## Extracted entries
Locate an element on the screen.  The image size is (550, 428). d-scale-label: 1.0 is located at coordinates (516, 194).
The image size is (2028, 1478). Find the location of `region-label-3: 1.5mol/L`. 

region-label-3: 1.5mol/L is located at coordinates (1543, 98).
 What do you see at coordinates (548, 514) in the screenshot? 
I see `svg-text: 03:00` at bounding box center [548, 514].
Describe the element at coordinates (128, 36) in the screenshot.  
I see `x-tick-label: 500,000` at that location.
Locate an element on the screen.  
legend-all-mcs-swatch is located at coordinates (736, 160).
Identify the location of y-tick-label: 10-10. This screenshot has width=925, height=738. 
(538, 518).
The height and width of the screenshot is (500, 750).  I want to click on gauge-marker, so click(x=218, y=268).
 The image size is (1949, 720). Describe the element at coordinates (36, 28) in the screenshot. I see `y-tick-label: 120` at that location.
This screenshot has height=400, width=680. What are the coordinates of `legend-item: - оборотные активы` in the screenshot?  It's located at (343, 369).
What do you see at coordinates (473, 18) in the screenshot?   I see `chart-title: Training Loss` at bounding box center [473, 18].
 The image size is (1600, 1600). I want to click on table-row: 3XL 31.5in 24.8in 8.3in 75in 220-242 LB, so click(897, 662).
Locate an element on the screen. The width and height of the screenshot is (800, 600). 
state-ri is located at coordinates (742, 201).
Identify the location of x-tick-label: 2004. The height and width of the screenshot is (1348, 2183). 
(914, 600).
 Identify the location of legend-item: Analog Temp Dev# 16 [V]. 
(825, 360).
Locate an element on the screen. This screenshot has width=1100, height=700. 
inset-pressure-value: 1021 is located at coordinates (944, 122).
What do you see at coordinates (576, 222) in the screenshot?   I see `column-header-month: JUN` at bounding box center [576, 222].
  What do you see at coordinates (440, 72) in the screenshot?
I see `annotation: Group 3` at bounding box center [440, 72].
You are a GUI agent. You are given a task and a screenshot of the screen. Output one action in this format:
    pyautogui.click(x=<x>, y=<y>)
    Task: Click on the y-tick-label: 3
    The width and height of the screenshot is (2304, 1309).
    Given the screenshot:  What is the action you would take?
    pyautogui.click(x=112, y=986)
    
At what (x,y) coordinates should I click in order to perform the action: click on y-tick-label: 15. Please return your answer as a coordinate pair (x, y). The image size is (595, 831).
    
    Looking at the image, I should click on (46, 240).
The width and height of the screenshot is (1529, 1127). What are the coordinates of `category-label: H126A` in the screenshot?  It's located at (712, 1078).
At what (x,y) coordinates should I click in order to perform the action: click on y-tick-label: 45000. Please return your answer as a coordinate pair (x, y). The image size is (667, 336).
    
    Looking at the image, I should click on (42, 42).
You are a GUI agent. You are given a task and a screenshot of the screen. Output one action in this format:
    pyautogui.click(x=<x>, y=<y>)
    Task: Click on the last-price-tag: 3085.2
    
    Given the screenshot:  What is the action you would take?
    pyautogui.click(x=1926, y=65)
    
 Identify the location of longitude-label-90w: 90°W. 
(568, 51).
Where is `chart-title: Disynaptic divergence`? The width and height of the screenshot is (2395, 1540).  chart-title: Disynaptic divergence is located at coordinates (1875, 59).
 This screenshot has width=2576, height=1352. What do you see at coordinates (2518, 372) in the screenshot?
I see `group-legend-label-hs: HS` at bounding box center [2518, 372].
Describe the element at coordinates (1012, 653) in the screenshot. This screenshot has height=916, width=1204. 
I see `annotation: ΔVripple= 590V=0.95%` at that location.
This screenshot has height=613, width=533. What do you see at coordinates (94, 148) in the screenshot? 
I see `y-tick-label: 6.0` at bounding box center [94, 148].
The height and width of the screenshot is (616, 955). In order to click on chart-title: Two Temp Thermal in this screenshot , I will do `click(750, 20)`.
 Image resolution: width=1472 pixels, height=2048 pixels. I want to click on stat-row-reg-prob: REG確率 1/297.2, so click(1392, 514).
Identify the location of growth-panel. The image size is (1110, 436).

## About this task
Reproduce all the entries above, switching each "Locate an element on the screen" to "Find an element on the screen" and leaving everything else as it is.

## Written answer
Find an element on the screen.  The image size is (550, 428). d-scale-label: 1.0 is located at coordinates (516, 194).
The image size is (2028, 1478). Find the location of `region-label-3: 1.5mol/L`. 

region-label-3: 1.5mol/L is located at coordinates (1543, 98).
 What do you see at coordinates (548, 514) in the screenshot? 
I see `svg-text: 03:00` at bounding box center [548, 514].
Describe the element at coordinates (128, 36) in the screenshot.  
I see `x-tick-label: 500,000` at that location.
Find an element on the screen.  
legend-all-mcs-swatch is located at coordinates (736, 160).
Identify the location of y-tick-label: 10-10. This screenshot has width=925, height=738. 
(538, 518).
The height and width of the screenshot is (500, 750).  I want to click on gauge-marker, so click(x=218, y=268).
 The image size is (1949, 720). Describe the element at coordinates (36, 28) in the screenshot. I see `y-tick-label: 120` at that location.
This screenshot has height=400, width=680. What are the coordinates of `legend-item: - оборотные активы` in the screenshot?  It's located at (343, 369).
What do you see at coordinates (473, 18) in the screenshot?   I see `chart-title: Training Loss` at bounding box center [473, 18].
 The image size is (1600, 1600). I want to click on table-row: 3XL 31.5in 24.8in 8.3in 75in 220-242 LB, so click(897, 662).
Find an element on the screen. The width and height of the screenshot is (800, 600). 
state-ri is located at coordinates (742, 201).
Identify the location of x-tick-label: 2004. The height and width of the screenshot is (1348, 2183). 
(914, 600).
 Identify the location of legend-item: Analog Temp Dev# 16 [V]. 
(825, 360).
Find an element on the screen. This screenshot has width=1100, height=700. 
inset-pressure-value: 1021 is located at coordinates (944, 122).
What do you see at coordinates (576, 222) in the screenshot?   I see `column-header-month: JUN` at bounding box center [576, 222].
  What do you see at coordinates (440, 72) in the screenshot?
I see `annotation: Group 3` at bounding box center [440, 72].
You are a GUI agent. You are given a task and a screenshot of the screen. Output one action in this format:
    pyautogui.click(x=<x>, y=<y>)
    Task: Click on the y-tick-label: 3
    The width and height of the screenshot is (2304, 1309).
    Given the screenshot:  What is the action you would take?
    pyautogui.click(x=112, y=986)
    
At what (x,y) coordinates should I click in order to perform the action: click on y-tick-label: 15. Please return your answer as a coordinate pair (x, y). The image size is (595, 831).
    
    Looking at the image, I should click on (46, 240).
The width and height of the screenshot is (1529, 1127). What are the coordinates of `category-label: H126A` in the screenshot?  It's located at (712, 1078).
At what (x,y) coordinates should I click in order to perform the action: click on y-tick-label: 45000. Please return your answer as a coordinate pair (x, y). The image size is (667, 336).
    
    Looking at the image, I should click on (42, 42).
You are a GUI agent. You are given a task and a screenshot of the screen. Output one action in this format:
    pyautogui.click(x=<x>, y=<y>)
    Task: Click on the last-price-tag: 3085.2
    
    Given the screenshot:  What is the action you would take?
    pyautogui.click(x=1926, y=65)
    
 Identify the location of longitude-label-90w: 90°W. 
(568, 51).
Where is `chart-title: Disynaptic divergence`? The width and height of the screenshot is (2395, 1540).  chart-title: Disynaptic divergence is located at coordinates (1875, 59).
 This screenshot has width=2576, height=1352. What do you see at coordinates (2518, 372) in the screenshot?
I see `group-legend-label-hs: HS` at bounding box center [2518, 372].
Describe the element at coordinates (1012, 653) in the screenshot. This screenshot has height=916, width=1204. 
I see `annotation: ΔVripple= 590V=0.95%` at that location.
This screenshot has height=613, width=533. What do you see at coordinates (94, 148) in the screenshot? 
I see `y-tick-label: 6.0` at bounding box center [94, 148].
The height and width of the screenshot is (616, 955). In order to click on chart-title: Two Temp Thermal in this screenshot , I will do `click(750, 20)`.
 Image resolution: width=1472 pixels, height=2048 pixels. I want to click on stat-row-reg-prob: REG確率 1/297.2, so click(1392, 514).
Identify the location of growth-panel. The image size is (1110, 436).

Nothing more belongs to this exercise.